A noter que dans les années qui suivirent la fin de la Première Guerre mondiale, de nombreuses loteries étrangères firent leur apparition dans notre pays : les sweepstakes irlandais et luxembourgeois, les loteries espagnoles et maltaises plus ou moins autorisées, sont proposées au public. L'Etat s'en émeut car il faut empêcher l'évasion des capitaux vers l'étranger.
En 1933, devant le succès remporté par « La Dette », l’Etat crée la Loterie Nationale au profit des anciens combattants et des calamités agricoles, dans la cadre de l’article 136 de la loi de finances votée le 31 mai 1933.
La mémoire collective conserve le souvenir du 1er gagnant de la Loterie Nationale M. Bonhoure, coiffeur à Tarascon, qui gagna le 7 novembre 1933, la somme de 5 Millions de Francs. Pour la petite histoire, il fit don de son salon de coiffure à son commis.
Les billets émis et vendus par les services de l’Etat, au prix facial de 100 Francs de l’époque, ne sont pas accessibles au plus grand nombre. Les « Gueules Cassées » ont alors l’idée d’acheter les billets à l’Etat, de les fractionner en « dixièmes » qui seront ensuite revendus au public à un prix abordable. Mais ils sont imités par d’autres associations et organismes peu scrupuleux qui multiplient des irrégularités.
En 1935, l’Etat réglemente le fractionnement des billets entiers en dixièmes, officialisant ainsi la profession d’Emetteurs de la Loterie Nationale. Les « Gueules Cassées » peuvent alors développer un service structuré d’émission de dixièmes, en leur Siège social, installé alors à Paris. Ceux-ci développent leur réseau de distribution, en confiant d’abord la diffusion de leurs dixièmes aux membres de l’association, puis à des courtiers.
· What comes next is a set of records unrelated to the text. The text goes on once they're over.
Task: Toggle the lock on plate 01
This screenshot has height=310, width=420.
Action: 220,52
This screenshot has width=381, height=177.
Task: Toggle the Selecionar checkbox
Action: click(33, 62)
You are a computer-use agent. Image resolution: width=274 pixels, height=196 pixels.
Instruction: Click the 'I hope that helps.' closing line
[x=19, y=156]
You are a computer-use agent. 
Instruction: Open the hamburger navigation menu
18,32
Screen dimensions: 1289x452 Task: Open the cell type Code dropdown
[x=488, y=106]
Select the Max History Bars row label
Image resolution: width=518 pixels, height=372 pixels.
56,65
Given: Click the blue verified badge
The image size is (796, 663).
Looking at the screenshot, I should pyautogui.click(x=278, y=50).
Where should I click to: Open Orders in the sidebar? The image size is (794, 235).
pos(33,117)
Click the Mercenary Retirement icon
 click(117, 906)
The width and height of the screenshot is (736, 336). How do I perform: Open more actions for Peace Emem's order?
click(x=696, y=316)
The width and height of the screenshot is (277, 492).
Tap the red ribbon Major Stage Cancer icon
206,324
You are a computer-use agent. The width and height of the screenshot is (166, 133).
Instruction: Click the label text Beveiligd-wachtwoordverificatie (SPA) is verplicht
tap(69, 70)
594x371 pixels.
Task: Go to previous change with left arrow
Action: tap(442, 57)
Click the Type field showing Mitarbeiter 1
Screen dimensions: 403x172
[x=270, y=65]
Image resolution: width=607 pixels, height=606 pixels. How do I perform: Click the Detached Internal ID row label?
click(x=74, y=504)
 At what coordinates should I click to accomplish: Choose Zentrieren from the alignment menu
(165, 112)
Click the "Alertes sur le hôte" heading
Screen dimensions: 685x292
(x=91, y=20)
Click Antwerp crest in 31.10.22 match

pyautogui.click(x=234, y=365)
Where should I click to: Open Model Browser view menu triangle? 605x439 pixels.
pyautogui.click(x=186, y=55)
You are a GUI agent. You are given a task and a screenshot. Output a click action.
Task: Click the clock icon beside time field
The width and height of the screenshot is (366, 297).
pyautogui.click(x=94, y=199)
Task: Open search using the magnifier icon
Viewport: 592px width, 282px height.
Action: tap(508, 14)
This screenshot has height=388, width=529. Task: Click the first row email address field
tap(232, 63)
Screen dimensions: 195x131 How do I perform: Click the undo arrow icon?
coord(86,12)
L’honorabilité des « Gueules Cassées » leur permet très rapidement de décupler la vente de leurs dixièmes. Ils sont aidés en cela par la chance qui fait, qu’à de nombreuses reprises, le gros lot tombe entre les mains de gagnants qui ont acheté des dixièmes des « Gueules Cassées », ce qui entraîne à chaque fois une nouvelle augmentation des ventes.
La Loterie Nationale, qui n’avait été créée que pour un an et reconduite par chacune des lois de finances successives, faillit bien disparaître aux termes d’un décret-loi du 12 novembre 1938 qui stigmatisait le « grave danger d’ordre moral des jeux … car l’amélioration des situations personnelles ne doit plus être attendue du hasard… ». Devant l’émoi et l’énergie des associations d’anciens combattants qui craignaient pour la survie de leurs œuvres, un nouveau décret vint repousser à 1942 la suppression de la Loterie Nationale.
Le déclenchement de la Seconde Guerre mondiale allait en décider autrement. La Loterie Nationale ne s’interrompt que quelques mois au début de 1940 et en 1944 pendant les combats de la libération de Paris. La dimension des billets fut toutefois réduite en raison des pénuries de papier.
Après la guerre, la Loterie Nationale prend un essor nouveau et le rythme de croisière d’un tirage hebdomadaire, auquel s’ajoutent de réguliers tirages de tranches à thème comme la Saint-Valentin, la fête des mères et les fameux VENDREDI 13.
Près d’un Français adulte sur deux est client de la Loterie Nationale grâce au fabuleux réseau commercial, initié par les Emetteurs, qui maille le territoire. Ce réseau est constitué de plusieurs centaines de courtiers, sorte de grossistes, qui diffusent les dixièmes et les billets entiers chez les détaillants, petits commerçants, bureaux de tabac, presse et surtout, dans ces années d’après-guerre, les guérites accolées aux terrasses des cafés ou portes cochères, bien souvent tenues par des veuves de guerre.